# In Which It Is Discovered That I Love My 3yo Daughter's Hair Too Much...



## moselle (Apr 6, 2010)

Yes, it's happened again, as with my older two daughters. I'm sure it will happen again once my youngest is able to handle a scissors. Oh, the lovely flowing golden hair in chunks on the bathroom floor. Mixed with a good bit of toothpaste. Why does it upset me so, except that I'm overly fond of her appearance. Vanity, vanity. That is all. Carry On.


----------



## PuritanCovenanter (Apr 6, 2010)

If they were boys it would be blood and Daddy's razor along with the hair cutting thing.


----------



## JML (Apr 6, 2010)

The thought of that happening with my daughter has crossed my mind. I hope it doesn't.


----------



## MLCOPE2 (Apr 6, 2010)

My wife actually cried the first time our oldest daughter cut her own hair. It was quite devastating for her yet strangely comical to me.


----------



## moselle (Apr 6, 2010)

MLCOPE2 said:


> My wife actually cried the first time our oldest daughter cut her own hair. It was quite devastating for her yet strangely comical to me.


 
When my oldest dd cut her hair a week before her 3rd birthday, I took her to a shop to get it "fixed". We returned home to discover that my dh had shaved his entire head. Shaved.  I decided at that point that I needed to go to bed.


----------



## LawrenceU (Apr 6, 2010)

My daughter never cut her own hair. She didn't get a haircut until it was well past her waist. I still have the hair that was cut from that first time. It has seen its way into a few things: trout flies, a hat band, a little plaited wreath that is part of a display, and a few other things. There is a LOT of it in that ziploc bag. 

What can I say? I am a sentimental mush.


----------



## Montanablue (Apr 6, 2010)

I didn't cut my own hair...but I did cut my brothers. My poor poor mother...


----------



## Mushroom (Apr 6, 2010)

All three of my daughters did that, and my son did, too. By the third daughter it was not so traumatic, but I do remember feeling pretty sad the first couple of times. It grows back.


----------



## Mindaboo (Apr 6, 2010)

When our son, William cut his hair I was furious, until he looked at me and said, "Mom, I was going to check my DNA!" All I could do was laugh, although I wished he had taken it from the back and not in the middle of his hair! 

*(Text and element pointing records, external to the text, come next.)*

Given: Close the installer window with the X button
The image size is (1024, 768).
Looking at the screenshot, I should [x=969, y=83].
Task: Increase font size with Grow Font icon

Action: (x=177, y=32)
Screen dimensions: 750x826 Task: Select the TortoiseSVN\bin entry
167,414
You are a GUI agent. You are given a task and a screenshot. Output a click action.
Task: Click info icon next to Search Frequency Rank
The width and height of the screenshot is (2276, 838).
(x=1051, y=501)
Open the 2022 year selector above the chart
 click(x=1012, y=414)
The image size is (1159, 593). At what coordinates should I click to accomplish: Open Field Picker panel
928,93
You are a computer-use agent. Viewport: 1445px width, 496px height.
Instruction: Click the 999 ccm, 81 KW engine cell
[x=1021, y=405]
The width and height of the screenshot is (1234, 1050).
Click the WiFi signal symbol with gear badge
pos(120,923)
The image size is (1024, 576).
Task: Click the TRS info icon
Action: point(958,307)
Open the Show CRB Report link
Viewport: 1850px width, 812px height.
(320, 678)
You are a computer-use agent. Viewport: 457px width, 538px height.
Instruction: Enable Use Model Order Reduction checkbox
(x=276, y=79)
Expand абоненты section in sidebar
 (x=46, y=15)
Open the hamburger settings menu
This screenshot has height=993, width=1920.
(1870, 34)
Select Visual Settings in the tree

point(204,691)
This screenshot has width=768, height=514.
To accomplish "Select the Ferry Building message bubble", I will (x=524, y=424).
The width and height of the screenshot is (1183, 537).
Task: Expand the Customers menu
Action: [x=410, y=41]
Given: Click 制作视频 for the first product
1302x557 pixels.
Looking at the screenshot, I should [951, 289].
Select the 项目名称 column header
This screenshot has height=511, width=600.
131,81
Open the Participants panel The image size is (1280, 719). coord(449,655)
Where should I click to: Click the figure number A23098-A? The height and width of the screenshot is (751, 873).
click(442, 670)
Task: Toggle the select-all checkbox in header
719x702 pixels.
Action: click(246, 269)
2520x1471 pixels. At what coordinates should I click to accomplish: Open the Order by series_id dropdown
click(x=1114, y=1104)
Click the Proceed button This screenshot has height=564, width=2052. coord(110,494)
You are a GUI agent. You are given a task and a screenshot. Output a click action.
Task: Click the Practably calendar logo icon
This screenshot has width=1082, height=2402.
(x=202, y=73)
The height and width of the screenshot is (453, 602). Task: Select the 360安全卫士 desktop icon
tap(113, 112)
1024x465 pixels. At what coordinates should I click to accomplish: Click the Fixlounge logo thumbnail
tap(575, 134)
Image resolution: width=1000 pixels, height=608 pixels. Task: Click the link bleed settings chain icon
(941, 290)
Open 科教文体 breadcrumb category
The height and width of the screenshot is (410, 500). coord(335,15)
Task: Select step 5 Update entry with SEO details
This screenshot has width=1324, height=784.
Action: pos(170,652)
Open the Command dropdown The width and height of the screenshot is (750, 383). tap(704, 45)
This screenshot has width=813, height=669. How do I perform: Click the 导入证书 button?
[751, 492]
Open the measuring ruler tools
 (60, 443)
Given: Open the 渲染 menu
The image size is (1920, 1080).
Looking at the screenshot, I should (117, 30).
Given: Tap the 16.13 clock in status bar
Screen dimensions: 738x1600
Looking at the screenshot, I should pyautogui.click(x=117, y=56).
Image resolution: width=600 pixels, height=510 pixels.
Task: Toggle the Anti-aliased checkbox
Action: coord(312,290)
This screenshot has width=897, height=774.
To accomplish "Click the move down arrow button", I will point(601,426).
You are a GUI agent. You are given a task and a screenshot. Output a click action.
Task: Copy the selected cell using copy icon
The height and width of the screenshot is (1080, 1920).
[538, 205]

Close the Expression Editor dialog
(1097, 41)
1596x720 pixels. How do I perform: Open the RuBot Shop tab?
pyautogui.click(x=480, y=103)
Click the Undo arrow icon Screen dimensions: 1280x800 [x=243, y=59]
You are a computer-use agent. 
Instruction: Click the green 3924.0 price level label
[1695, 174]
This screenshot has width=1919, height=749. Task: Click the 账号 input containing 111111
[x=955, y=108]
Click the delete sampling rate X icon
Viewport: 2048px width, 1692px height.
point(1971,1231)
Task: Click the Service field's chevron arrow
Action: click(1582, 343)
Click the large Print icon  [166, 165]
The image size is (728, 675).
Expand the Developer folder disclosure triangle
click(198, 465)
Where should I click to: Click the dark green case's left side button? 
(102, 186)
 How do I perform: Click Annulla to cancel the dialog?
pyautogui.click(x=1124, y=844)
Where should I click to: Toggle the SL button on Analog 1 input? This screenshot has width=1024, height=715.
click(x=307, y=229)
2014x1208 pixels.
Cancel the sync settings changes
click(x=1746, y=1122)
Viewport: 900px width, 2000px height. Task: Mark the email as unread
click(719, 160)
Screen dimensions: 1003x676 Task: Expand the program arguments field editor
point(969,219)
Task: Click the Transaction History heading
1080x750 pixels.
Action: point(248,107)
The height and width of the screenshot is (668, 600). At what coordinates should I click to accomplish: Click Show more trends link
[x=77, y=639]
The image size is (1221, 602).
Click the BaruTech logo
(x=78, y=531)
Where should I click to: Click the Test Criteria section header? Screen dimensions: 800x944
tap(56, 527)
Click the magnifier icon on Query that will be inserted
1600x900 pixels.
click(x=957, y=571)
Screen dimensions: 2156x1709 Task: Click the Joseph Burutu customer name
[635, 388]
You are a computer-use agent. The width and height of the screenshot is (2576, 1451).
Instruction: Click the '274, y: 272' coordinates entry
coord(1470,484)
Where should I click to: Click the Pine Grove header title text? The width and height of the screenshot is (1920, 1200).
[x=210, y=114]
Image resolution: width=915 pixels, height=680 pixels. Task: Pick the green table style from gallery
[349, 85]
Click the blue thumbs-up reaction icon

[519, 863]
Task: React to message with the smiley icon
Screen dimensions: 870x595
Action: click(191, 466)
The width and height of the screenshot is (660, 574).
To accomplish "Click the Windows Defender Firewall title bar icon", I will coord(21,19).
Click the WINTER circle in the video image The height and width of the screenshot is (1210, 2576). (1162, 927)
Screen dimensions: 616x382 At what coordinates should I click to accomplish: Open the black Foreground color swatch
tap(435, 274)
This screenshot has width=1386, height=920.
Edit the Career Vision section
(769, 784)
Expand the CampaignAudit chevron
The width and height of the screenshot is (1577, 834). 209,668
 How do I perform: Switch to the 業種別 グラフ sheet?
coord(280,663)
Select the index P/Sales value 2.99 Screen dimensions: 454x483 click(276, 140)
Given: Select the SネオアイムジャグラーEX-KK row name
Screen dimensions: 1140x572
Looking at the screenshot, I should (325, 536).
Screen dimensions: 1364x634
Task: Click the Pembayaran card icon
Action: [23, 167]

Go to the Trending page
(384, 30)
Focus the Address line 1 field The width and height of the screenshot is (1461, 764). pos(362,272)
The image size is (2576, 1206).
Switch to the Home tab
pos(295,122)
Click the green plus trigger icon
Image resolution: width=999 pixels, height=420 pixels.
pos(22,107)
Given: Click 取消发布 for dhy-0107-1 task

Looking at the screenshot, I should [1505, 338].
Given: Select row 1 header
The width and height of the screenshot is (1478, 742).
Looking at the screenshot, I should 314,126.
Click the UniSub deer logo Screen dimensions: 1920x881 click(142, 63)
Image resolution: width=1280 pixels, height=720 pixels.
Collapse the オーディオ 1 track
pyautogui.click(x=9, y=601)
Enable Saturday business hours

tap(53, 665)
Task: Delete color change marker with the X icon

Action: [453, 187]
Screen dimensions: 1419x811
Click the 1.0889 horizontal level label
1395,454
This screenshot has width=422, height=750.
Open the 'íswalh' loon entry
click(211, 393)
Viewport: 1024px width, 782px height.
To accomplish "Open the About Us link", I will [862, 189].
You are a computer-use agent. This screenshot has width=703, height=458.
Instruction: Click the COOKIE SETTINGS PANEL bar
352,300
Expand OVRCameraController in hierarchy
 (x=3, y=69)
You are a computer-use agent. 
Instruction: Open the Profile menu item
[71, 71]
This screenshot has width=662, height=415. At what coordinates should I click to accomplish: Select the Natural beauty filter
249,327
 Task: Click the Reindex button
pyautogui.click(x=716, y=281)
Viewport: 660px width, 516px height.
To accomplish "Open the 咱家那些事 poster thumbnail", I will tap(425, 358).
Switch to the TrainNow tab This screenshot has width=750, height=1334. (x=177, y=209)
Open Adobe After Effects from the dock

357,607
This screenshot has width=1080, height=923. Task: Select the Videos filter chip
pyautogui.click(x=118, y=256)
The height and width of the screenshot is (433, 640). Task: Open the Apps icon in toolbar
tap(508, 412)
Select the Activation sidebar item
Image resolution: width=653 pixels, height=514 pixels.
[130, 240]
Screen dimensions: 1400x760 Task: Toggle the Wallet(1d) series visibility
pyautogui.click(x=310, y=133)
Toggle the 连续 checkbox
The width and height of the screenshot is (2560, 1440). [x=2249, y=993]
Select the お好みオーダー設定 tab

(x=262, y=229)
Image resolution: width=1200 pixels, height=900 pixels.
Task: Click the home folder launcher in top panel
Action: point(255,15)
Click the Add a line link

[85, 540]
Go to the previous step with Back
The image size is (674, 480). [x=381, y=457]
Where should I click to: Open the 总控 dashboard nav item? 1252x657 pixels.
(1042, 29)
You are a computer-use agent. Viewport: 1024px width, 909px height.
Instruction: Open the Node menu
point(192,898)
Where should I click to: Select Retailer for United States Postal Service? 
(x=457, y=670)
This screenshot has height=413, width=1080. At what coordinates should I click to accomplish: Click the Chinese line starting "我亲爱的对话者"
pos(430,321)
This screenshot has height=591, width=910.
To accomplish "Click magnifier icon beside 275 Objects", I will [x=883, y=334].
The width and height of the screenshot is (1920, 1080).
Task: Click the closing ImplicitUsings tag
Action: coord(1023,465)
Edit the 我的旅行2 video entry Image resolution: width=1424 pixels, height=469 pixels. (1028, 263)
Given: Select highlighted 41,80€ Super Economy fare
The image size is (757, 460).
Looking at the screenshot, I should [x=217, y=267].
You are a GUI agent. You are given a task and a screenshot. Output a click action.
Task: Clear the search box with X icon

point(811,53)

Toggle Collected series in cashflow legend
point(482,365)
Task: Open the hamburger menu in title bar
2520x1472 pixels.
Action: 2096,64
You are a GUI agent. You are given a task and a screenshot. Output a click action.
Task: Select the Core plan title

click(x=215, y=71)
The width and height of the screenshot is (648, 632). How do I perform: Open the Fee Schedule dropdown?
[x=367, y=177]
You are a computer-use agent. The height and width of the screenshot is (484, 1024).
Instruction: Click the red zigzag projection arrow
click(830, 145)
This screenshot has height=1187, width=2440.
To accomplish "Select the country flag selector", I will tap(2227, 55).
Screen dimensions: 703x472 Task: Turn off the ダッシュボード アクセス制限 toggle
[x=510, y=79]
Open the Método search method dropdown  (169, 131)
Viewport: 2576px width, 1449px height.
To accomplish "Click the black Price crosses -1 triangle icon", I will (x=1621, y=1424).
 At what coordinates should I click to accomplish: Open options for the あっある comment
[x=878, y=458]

Our daughter Leah had long strawberry blonde hair with ringlets and I cried when she cut her hair. She was going to be the flower girl in a wedding in two weeks. It took years before the curls came back, but they finally did. 

I almost expected it with each one. It seems to be something all little girls do. I cut mine, as did all three of my sisters. Must be something in the genes.


----------



## AThornquist (Apr 6, 2010)

Haha. A beautiful little sister of mine did that at her grandmother's. I did it too and failed about 1.5 years ago. Now I always cut my own hair and it works well. At least the front looks okay . . . not sure about the back.


----------



## Laura (Apr 6, 2010)

Aw, I never tried cutting my own or my sister's hair. My mom was mad enough when I decided the best look on my Hollywood Hair Barbie would be a spiky butch cut. I don't know why I wanted to mess with it:


----------



## PuritanCovenanter (Apr 7, 2010)

moselle said:


> MLCOPE2 said:
> 
> 
> > My wife actually cried the first time our oldest daughter cut her own hair. It was quite devastating for her yet strangely comical to me.
> ...



Life is short. Hair grows back. Someday when you want them to cut their hair they won't want to. Unless you are like me and want to bring the hippie movement back. LoL


----------



## PuritanCovenanter (Apr 7, 2010)

Mindaboo said:


> When our son, William cut his hair I was furious, until he looked at me and said, "Mom, I was going to check my DNA!"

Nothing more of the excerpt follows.